A proposta de regulamentação do trabalho por aplicativos será votada na Câmara dos Deputados até o início de abril. A promessa é do presidente da Casa, Hugo Motta.

O texto ainda está na comissão especial e passa por negociações. O impasse principal é na taxa básica mais o adicional por milhagem rodadocomo explicou o ministro Guilherme Boulos, da Secretaria-Geral da Presidência.
“Para o governo existem pontos que são muito caros. Um desses pontos, que é uma demanda dos entregadores de aplicativo, dos motoqueiros, é uma taxa mínima de R$ 10 com adicional de R$ 2,50 por milhão rodado. Vamos buscar o diálogo para ver se é possível incorporar no relatório. Se não for, o governo pretende apresentar como emenda.”
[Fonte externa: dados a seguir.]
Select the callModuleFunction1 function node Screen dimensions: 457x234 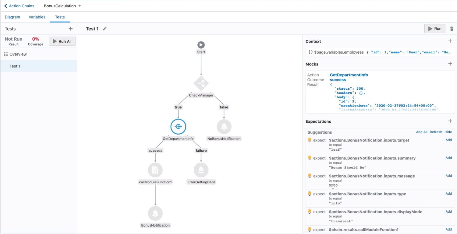click(x=155, y=170)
O relator da proposta, deputado Augusto Coutinho (Republicanos-PE), lembra que estabelecer um valor mínimo poderia inviabilizar as corridas. Segundo ele, 25% deles ficam a menos de R$ 8. Além disso, ainda há diferença do custo de vida nas diversas partes do país.
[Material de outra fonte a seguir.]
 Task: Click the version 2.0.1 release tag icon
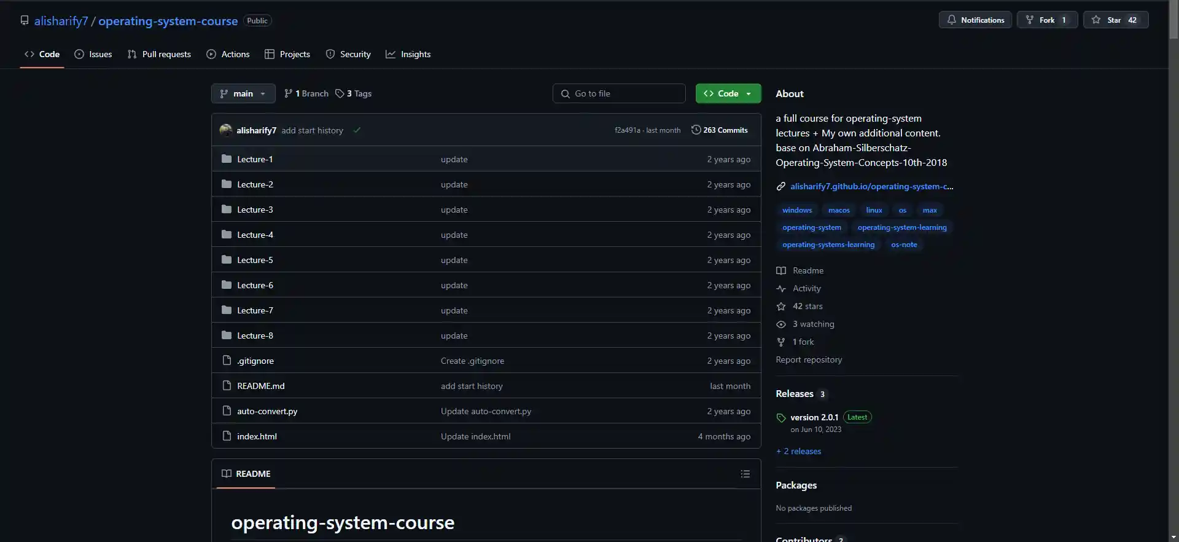781,418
“R$ 10 em São Paulo ou no Rio ou em Brasília não é igual a R$ 10 em Pernambuco, no interior de Pernambuco, onde o tíquete, por exemplo, de um lanche é muito inferior do que é aqui. Isso pode inviabilizar esse serviço na ponta. Acho que esse é o único ponto de divergência. É a questão do valor mínimo da entrega de entregadores.”
Atualmente, são mais de 2,2 milhões de trabalhadores de aplicativos como Uber e IFood em todo o país. A ideia com o projeto é trazer mais segurança para essas pessoas. Garantir direitos como previdência e segurança de vida e contra acidentes e a regulamentação da taxa de entrega por parte das plataformas.